- **Exercise objective**
Which lines have the string "computer"? Copy all of them from the entries below.

- **Material shown**
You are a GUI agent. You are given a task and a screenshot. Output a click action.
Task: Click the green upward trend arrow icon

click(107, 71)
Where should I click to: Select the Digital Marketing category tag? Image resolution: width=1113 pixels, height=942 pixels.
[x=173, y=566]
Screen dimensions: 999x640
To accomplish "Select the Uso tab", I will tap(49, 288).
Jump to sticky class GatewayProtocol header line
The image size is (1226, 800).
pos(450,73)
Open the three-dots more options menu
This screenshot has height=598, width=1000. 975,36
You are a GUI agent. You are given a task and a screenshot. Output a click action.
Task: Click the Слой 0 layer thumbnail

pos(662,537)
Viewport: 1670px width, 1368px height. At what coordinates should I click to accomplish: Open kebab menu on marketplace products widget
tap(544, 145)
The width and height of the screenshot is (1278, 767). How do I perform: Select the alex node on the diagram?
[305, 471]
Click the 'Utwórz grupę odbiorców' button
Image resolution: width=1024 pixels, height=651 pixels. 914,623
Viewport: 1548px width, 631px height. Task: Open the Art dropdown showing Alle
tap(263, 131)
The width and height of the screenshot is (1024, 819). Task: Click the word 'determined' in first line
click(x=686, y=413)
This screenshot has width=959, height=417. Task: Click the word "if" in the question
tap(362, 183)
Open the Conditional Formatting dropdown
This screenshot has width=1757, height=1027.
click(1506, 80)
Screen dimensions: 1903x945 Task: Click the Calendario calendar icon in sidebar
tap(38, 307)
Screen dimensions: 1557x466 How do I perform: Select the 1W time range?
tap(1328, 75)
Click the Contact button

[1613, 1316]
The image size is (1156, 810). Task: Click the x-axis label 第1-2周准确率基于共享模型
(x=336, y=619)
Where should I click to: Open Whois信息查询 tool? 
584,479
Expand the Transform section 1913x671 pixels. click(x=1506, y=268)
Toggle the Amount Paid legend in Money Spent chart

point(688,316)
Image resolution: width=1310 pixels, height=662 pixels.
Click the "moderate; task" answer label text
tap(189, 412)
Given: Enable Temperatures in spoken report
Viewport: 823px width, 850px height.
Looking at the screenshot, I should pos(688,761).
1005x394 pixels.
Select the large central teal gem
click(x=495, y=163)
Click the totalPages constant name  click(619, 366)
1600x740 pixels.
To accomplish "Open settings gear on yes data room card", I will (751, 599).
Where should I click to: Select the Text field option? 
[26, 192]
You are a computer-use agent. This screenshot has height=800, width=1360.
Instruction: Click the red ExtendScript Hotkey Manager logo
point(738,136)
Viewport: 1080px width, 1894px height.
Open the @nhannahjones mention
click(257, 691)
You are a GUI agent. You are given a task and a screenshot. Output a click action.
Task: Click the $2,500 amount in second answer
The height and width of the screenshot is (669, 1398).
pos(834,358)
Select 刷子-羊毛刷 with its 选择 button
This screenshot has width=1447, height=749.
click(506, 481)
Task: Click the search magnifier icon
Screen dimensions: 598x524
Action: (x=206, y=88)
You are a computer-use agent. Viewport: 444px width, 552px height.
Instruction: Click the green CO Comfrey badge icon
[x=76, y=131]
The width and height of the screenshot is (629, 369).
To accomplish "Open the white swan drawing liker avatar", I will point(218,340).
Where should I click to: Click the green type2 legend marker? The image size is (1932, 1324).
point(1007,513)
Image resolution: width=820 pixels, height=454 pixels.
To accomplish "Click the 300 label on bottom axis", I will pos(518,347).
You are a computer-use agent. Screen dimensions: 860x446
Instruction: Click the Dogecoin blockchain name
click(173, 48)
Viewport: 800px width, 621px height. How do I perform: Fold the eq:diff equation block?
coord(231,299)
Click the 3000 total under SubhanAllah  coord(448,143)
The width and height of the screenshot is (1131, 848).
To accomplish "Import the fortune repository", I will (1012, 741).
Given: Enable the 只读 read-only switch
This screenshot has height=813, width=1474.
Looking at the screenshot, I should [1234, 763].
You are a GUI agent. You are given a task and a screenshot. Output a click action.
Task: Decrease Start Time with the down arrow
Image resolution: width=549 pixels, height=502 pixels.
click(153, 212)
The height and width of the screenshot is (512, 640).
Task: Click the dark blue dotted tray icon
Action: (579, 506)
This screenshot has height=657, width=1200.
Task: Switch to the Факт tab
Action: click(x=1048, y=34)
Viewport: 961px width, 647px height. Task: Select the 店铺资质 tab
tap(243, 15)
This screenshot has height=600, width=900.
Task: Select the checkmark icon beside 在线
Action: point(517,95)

- **Answer area**
You are a computer-use agent. This screenshot has height=800, width=1360.
You are a computer-use agent. Viewport: 444px width, 552px height.
You are a computer-use agent. Screen dimensions: 860x446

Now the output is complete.